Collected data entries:

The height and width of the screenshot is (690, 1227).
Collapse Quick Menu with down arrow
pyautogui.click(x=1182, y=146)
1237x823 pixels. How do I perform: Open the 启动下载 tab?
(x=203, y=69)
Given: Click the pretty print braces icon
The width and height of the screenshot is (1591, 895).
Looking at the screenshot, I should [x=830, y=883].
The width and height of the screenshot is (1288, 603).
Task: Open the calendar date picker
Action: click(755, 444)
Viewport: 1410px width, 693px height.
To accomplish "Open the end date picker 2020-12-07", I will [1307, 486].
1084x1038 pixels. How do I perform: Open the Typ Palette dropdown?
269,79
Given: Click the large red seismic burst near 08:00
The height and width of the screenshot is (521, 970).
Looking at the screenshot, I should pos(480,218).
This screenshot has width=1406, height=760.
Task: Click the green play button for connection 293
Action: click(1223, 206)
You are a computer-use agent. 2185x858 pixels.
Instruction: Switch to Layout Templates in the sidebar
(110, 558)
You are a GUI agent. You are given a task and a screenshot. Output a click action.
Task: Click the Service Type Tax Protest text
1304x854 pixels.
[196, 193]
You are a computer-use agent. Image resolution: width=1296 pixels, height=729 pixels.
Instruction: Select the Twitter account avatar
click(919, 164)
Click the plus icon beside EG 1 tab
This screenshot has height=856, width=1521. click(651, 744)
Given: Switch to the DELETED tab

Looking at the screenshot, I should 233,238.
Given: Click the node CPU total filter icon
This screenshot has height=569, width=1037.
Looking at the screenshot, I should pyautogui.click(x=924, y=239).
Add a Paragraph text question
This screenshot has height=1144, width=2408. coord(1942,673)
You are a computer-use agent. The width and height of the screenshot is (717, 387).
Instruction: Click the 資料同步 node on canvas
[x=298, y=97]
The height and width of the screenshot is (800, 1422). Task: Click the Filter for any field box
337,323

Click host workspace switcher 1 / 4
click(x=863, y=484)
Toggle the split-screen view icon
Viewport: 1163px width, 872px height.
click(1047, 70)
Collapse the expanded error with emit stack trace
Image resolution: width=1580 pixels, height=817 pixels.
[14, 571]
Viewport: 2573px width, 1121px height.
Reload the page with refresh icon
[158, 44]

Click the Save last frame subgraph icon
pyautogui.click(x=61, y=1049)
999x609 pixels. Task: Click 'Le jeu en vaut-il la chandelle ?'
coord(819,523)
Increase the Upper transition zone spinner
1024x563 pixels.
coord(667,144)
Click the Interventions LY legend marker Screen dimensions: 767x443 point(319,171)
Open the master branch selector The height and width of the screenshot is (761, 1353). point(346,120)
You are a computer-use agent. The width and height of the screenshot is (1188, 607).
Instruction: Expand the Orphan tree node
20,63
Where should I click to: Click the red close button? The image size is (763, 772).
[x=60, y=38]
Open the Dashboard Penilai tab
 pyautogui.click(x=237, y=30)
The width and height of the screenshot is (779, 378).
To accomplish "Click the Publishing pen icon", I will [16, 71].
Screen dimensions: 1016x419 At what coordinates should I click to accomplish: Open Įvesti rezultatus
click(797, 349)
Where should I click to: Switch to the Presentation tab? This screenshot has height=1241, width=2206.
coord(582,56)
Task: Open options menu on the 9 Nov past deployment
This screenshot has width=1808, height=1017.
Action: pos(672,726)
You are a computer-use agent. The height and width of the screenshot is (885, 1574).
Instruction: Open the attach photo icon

> _WHAT YOU WILL DO_
If a line in the records contains the string "agent", include it in the count; report that count alone.

> _RESULT BELOW_
6